> [Exercise]:
Write out each of the items below word for word, from the first to the last.

> [Input for this task]:
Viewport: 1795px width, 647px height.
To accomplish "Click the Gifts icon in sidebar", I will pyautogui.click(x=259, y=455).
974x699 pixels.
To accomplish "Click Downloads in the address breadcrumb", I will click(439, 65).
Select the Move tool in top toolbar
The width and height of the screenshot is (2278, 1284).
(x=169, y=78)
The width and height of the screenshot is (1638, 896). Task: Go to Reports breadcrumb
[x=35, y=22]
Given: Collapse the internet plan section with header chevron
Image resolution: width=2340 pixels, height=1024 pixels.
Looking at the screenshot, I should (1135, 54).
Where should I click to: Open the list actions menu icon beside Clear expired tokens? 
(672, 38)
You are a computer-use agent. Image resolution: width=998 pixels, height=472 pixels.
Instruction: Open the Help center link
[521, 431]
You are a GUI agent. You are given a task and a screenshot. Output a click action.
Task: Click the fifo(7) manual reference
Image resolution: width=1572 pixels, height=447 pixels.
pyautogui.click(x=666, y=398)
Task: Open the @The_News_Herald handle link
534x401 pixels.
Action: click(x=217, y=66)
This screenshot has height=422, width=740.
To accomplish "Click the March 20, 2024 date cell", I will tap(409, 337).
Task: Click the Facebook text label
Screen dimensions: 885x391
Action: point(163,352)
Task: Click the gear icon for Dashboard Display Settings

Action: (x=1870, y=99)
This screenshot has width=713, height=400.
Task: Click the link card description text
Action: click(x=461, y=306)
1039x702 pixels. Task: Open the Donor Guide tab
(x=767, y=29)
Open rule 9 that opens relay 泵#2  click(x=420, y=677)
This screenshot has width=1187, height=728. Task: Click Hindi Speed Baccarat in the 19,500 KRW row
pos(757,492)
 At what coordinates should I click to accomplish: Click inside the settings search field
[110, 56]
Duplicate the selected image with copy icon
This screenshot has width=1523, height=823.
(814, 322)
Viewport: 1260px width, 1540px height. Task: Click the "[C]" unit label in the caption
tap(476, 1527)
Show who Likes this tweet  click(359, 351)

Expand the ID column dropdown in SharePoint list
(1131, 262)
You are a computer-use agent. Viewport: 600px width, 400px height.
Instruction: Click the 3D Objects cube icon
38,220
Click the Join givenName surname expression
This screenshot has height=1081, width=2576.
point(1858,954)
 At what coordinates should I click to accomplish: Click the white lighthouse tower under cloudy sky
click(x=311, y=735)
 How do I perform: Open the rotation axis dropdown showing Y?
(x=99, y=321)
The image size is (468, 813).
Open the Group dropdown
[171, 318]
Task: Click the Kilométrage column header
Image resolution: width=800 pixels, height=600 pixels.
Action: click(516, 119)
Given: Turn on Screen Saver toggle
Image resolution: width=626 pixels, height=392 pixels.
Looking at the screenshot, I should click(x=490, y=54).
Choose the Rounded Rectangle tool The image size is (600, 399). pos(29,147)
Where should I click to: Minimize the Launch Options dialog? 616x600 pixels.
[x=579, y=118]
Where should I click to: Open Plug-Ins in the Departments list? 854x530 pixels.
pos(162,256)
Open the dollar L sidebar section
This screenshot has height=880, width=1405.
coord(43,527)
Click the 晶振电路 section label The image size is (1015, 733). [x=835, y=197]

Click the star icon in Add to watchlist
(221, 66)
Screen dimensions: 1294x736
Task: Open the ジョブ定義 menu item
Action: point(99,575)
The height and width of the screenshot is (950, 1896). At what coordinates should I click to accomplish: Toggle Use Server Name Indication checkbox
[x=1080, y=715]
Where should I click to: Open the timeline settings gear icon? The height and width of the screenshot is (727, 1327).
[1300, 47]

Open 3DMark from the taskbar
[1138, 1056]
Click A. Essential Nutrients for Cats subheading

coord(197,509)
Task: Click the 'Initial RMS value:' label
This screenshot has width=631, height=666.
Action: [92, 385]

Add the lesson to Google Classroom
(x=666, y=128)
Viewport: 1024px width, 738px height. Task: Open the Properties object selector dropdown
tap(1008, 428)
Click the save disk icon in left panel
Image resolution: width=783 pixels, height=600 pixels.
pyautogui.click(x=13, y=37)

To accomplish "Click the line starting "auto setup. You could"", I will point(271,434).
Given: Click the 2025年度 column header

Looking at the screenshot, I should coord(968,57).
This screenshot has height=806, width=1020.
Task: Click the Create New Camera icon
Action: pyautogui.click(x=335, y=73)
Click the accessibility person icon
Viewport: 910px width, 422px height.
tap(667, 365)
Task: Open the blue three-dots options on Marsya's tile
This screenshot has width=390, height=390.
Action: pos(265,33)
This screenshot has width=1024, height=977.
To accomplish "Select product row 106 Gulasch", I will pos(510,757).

> [Written answer]:
Viewport: 1795px width, 647px height.
To accomplish "Click the Gifts icon in sidebar", I will pyautogui.click(x=259, y=455).
974x699 pixels.
To accomplish "Click Downloads in the address breadcrumb", I will click(439, 65).
Select the Move tool in top toolbar
The width and height of the screenshot is (2278, 1284).
(x=169, y=78)
The width and height of the screenshot is (1638, 896). Task: Go to Reports breadcrumb
[x=35, y=22]
Given: Collapse the internet plan section with header chevron
Image resolution: width=2340 pixels, height=1024 pixels.
Looking at the screenshot, I should (1135, 54).
Where should I click to: Open the list actions menu icon beside Clear expired tokens? 
(672, 38)
You are a computer-use agent. Image resolution: width=998 pixels, height=472 pixels.
Instruction: Open the Help center link
[521, 431]
You are a GUI agent. You are given a task and a screenshot. Output a click action.
Task: Click the fifo(7) manual reference
Image resolution: width=1572 pixels, height=447 pixels.
pyautogui.click(x=666, y=398)
Task: Open the @The_News_Herald handle link
534x401 pixels.
Action: click(x=217, y=66)
This screenshot has height=422, width=740.
To accomplish "Click the March 20, 2024 date cell", I will tap(409, 337).
Task: Click the Facebook text label
Screen dimensions: 885x391
Action: point(163,352)
Task: Click the gear icon for Dashboard Display Settings

Action: (x=1870, y=99)
This screenshot has width=713, height=400.
Task: Click the link card description text
Action: click(x=461, y=306)
1039x702 pixels. Task: Open the Donor Guide tab
(x=767, y=29)
Open rule 9 that opens relay 泵#2  click(x=420, y=677)
This screenshot has width=1187, height=728. Task: Click Hindi Speed Baccarat in the 19,500 KRW row
pos(757,492)
 At what coordinates should I click to accomplish: Click inside the settings search field
[110, 56]
Duplicate the selected image with copy icon
This screenshot has width=1523, height=823.
(814, 322)
Viewport: 1260px width, 1540px height. Task: Click the "[C]" unit label in the caption
tap(476, 1527)
Show who Likes this tweet  click(359, 351)

Expand the ID column dropdown in SharePoint list
(1131, 262)
You are a computer-use agent. Viewport: 600px width, 400px height.
Instruction: Click the 3D Objects cube icon
38,220
Click the Join givenName surname expression
This screenshot has height=1081, width=2576.
point(1858,954)
 At what coordinates should I click to accomplish: Click the white lighthouse tower under cloudy sky
click(x=311, y=735)
 How do I perform: Open the rotation axis dropdown showing Y?
(x=99, y=321)
The image size is (468, 813).
Open the Group dropdown
[171, 318]
Task: Click the Kilométrage column header
Image resolution: width=800 pixels, height=600 pixels.
Action: click(516, 119)
Given: Turn on Screen Saver toggle
Image resolution: width=626 pixels, height=392 pixels.
Looking at the screenshot, I should click(x=490, y=54).
Choose the Rounded Rectangle tool The image size is (600, 399). pos(29,147)
Where should I click to: Minimize the Launch Options dialog? 616x600 pixels.
[x=579, y=118]
Where should I click to: Open Plug-Ins in the Departments list? 854x530 pixels.
pos(162,256)
Open the dollar L sidebar section
This screenshot has height=880, width=1405.
coord(43,527)
Click the 晶振电路 section label The image size is (1015, 733). [x=835, y=197]

Click the star icon in Add to watchlist
(221, 66)
Screen dimensions: 1294x736
Task: Open the ジョブ定義 menu item
Action: point(99,575)
The height and width of the screenshot is (950, 1896). At what coordinates should I click to accomplish: Toggle Use Server Name Indication checkbox
[x=1080, y=715]
Where should I click to: Open the timeline settings gear icon? The height and width of the screenshot is (727, 1327).
[1300, 47]

Open 3DMark from the taskbar
[1138, 1056]
Click A. Essential Nutrients for Cats subheading

coord(197,509)
Task: Click the 'Initial RMS value:' label
This screenshot has width=631, height=666.
Action: [92, 385]

Add the lesson to Google Classroom
(x=666, y=128)
Viewport: 1024px width, 738px height. Task: Open the Properties object selector dropdown
tap(1008, 428)
Click the save disk icon in left panel
Image resolution: width=783 pixels, height=600 pixels.
pyautogui.click(x=13, y=37)

To accomplish "Click the line starting "auto setup. You could"", I will point(271,434).
Given: Click the 2025年度 column header

Looking at the screenshot, I should coord(968,57).
This screenshot has height=806, width=1020.
Task: Click the Create New Camera icon
Action: pyautogui.click(x=335, y=73)
Click the accessibility person icon
Viewport: 910px width, 422px height.
tap(667, 365)
Task: Open the blue three-dots options on Marsya's tile
This screenshot has width=390, height=390.
Action: pos(265,33)
This screenshot has width=1024, height=977.
To accomplish "Select product row 106 Gulasch", I will pos(510,757).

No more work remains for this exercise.